* _TASK DESCRIPTION_:
Please format every line of the items below as a single numbered list, leaving out blank lines and the pictures.

* _DATA FOR THIS TASK_:
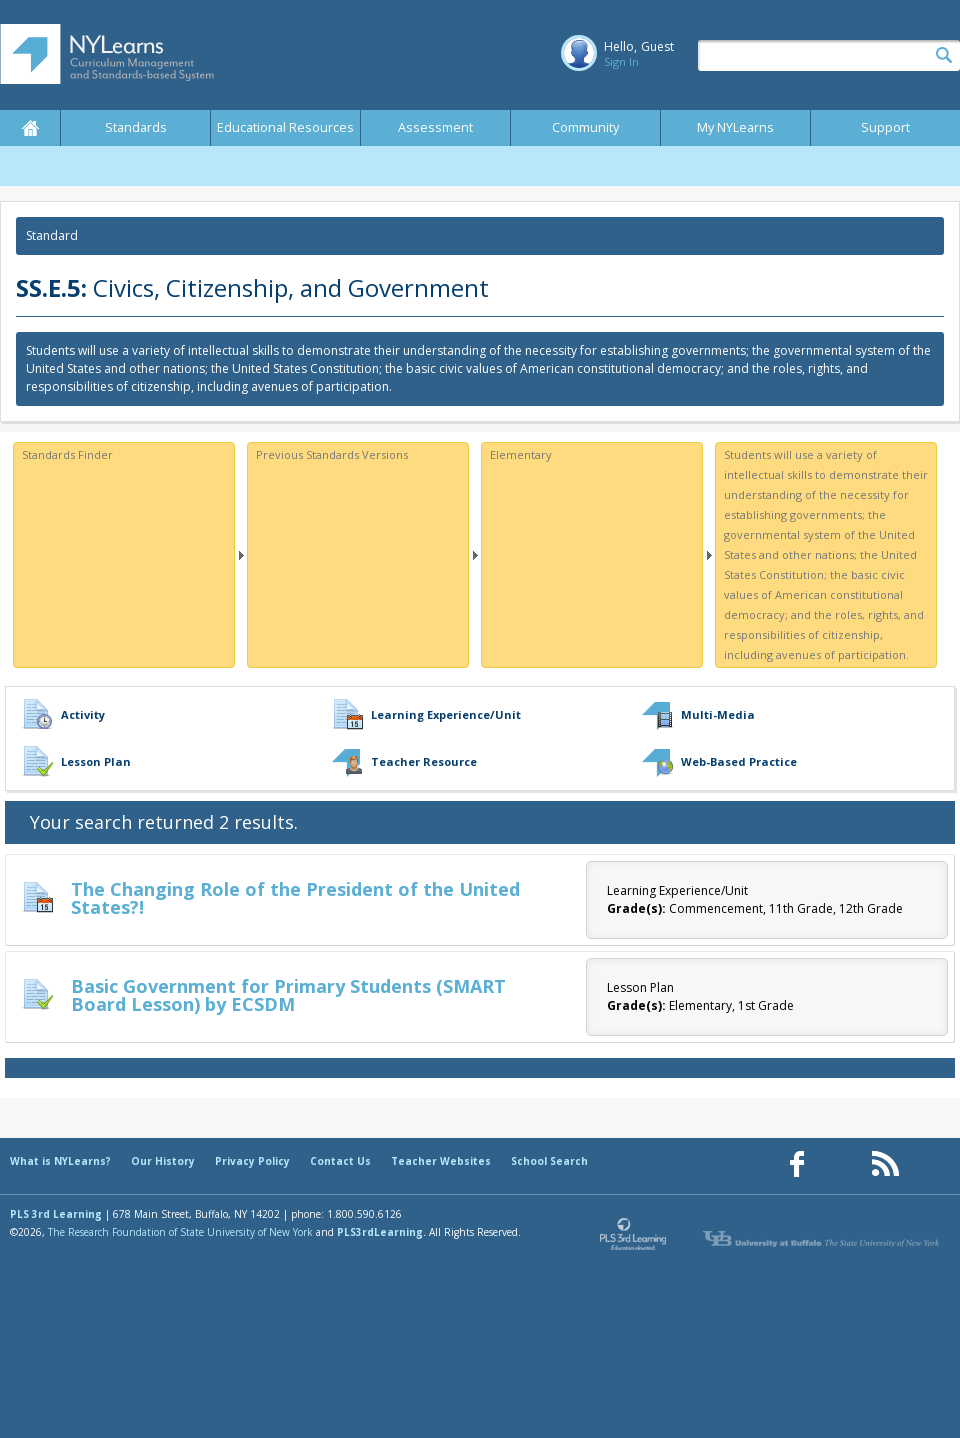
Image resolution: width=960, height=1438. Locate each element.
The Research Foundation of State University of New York (180, 1232)
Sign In (621, 61)
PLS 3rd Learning (56, 1214)
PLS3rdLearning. (381, 1232)
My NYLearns (735, 127)
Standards (136, 127)
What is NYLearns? (60, 1161)
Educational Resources (285, 127)
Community (585, 127)
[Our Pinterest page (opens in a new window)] (841, 1164)
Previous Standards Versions (332, 454)
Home (30, 128)
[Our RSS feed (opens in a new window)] (885, 1164)
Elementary (521, 454)
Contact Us (340, 1161)
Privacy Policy (252, 1161)
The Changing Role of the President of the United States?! (295, 898)
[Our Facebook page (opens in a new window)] (797, 1164)
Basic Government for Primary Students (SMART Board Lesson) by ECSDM (288, 995)
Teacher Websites (441, 1161)
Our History (163, 1161)
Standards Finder (67, 454)
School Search (549, 1161)
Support (885, 127)
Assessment (435, 127)
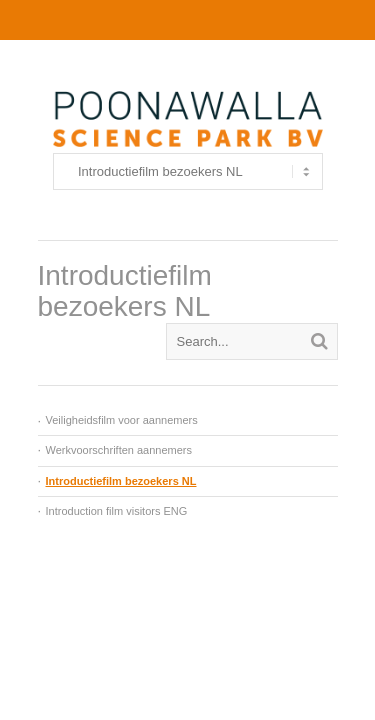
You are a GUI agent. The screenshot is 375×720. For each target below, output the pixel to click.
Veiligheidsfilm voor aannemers (122, 420)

* _CORRECT ANSWER_:
1. Image resolution: width=960, height=1438. Locate each element.
2. The Research Foundation of State University of New York (180, 1232)
3. Sign In (621, 61)
4. PLS 3rd Learning (56, 1214)
5. PLS3rdLearning. (381, 1232)
6. My NYLearns (735, 127)
7. Standards (136, 127)
8. What is NYLearns? (60, 1161)
9. Educational Resources (285, 127)
10. Community (585, 127)
11. [Our Pinterest page (opens in a new window)] (841, 1164)
12. Previous Standards Versions (332, 454)
13. Home (30, 128)
14. [Our RSS feed (opens in a new window)] (885, 1164)
15. Elementary (521, 454)
16. Contact Us (340, 1161)
17. Privacy Policy (252, 1161)
18. The Changing Role of the President of the United States?! (295, 898)
19. [Our Facebook page (opens in a new window)] (797, 1164)
20. Basic Government for Primary Students (SMART Board Lesson) by ECSDM (288, 995)
21. Teacher Websites (441, 1161)
22. Our History (163, 1161)
23. Standards Finder (67, 454)
24. School Search (549, 1161)
25. Support (885, 127)
26. Assessment (435, 127)
27. You are a GUI agent. The screenshot is 375×720. For each target below, output the pixel to click.
28. Veiligheidsfilm voor aannemers (122, 420)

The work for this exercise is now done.